Nel tardo pomeriggio di ieri i Carabinieri dell’Aliquota Radiomobile del N.O.R. di Desenzano del Garda, impegnati in un servizio finalizzato al controllo della circolazione stradale, hanno arrestato due cittadini italiani, rispettivamente classe 1967 e 1990.
I due uomini, entrambi senza fissa dimora e già noti alle Forze dell’Ordine per precedenti di polizia, sono stati fermati mentre viaggiavano a bordo di un motociclo. Gli accertamenti effettuati nell’immediatezza hanno consentito ai militari di verificare che il mezzo risultava essere provento di un furto avvenuto recentemente a Brescia.
L’atteggiamento ritenuto sospetto delle persone controllate ha portato i Carabinieri ad approfondire le verifiche attraverso una perquisizione personale e veicolare.
Nel corso dell’ispezione sono stati rinvenuti e sequestrati 50 grammi di hashish e 5 grammi di MDPV, sostanza stupefacente sintetica di recente sviluppo. Nella disponibilità dei fermati sono stati inoltre trovati diversi arnesi atti allo scasso.

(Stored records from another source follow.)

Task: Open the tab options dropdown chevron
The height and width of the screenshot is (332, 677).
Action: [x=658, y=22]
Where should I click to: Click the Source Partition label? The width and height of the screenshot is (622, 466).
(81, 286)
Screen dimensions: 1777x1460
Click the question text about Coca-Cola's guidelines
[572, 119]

Le operazioni hanno consentito anche il recupero di numerose carte di credito clonate, successivamente sottoposte a sequestro insieme al motociclo e a tutto il materiale rinvenuto.

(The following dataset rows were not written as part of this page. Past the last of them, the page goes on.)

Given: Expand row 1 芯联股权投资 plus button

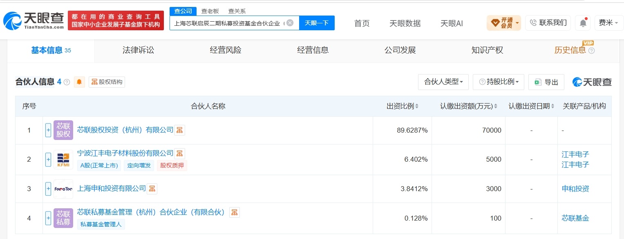Looking at the screenshot, I should point(48,130).
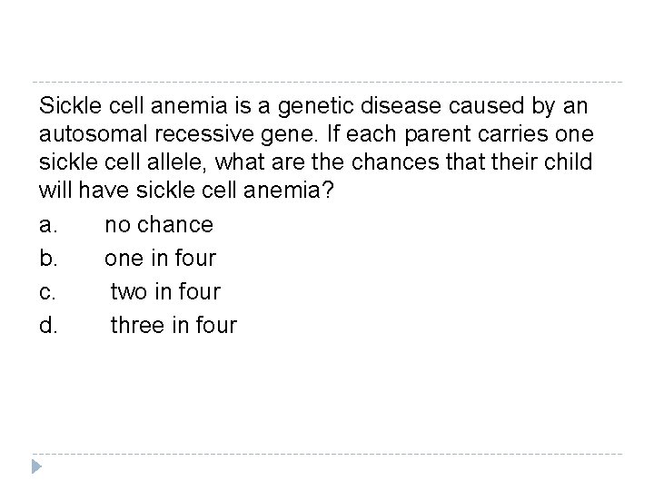654x490 pixels.
Task: Choose answer "one in four"
Action: (160, 258)

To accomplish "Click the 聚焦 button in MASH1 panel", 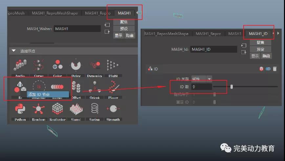I will point(124,22).
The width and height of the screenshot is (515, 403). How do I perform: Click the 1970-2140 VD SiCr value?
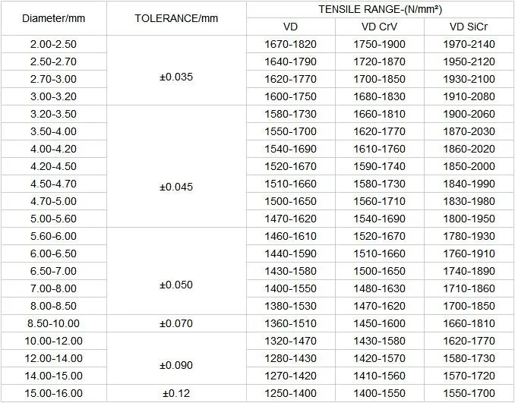[469, 44]
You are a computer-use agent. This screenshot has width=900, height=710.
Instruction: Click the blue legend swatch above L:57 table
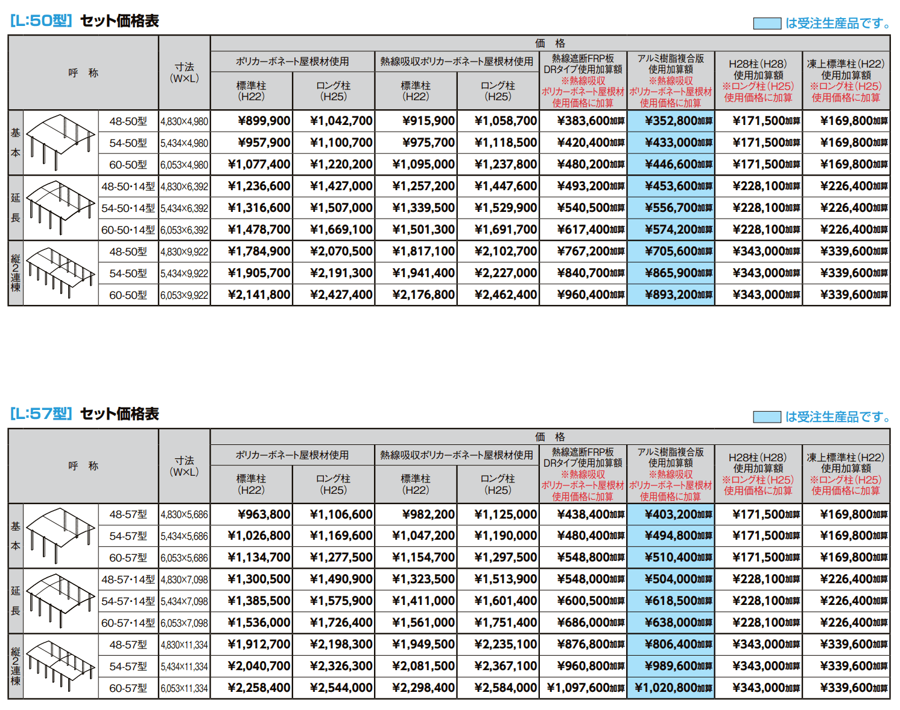[x=767, y=417]
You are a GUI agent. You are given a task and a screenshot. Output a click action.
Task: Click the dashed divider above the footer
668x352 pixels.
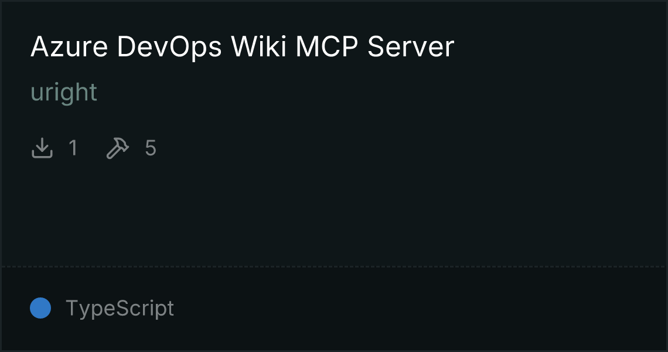(x=334, y=267)
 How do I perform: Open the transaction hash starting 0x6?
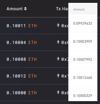[65, 42]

Al termine degli accertamenti, i due soggetti sono stati arrestati in flagranza di reato con l’accusa di detenzione ai fini di spaccio di sostanze stupefacenti.
Contestualmente, gli stessi sono stati deferiti in stato di libertà alla Procura della Repubblica di Brescia per i reati di ricettazione, utilizzo indebito di strumenti di pagamento elettronici e porto di armi od oggetti atti ad offendere in concorso.
Dopo le formalità di rito, gli arrestati sono stati accompagnati presso le camere di sicurezza della Compagnia di Desenzano del Garda, dove sono rimasti a disposizione dell’Autorità Giudiziaria in attesa della celebrazione del rito direttissimo.
In seguito all’udienza, per entrambi è stato disposto l’obbligo di dimora nel Comune di Brescia.
Come precisato nel comunicato diffuso dalle Forze dell’Ordine, il procedimento è nella fase delle indagini preliminari e gli indagati devono ritenersi presunti innocenti fino a un definitivo accertamento di colpevolezza con sentenza irrevocabile.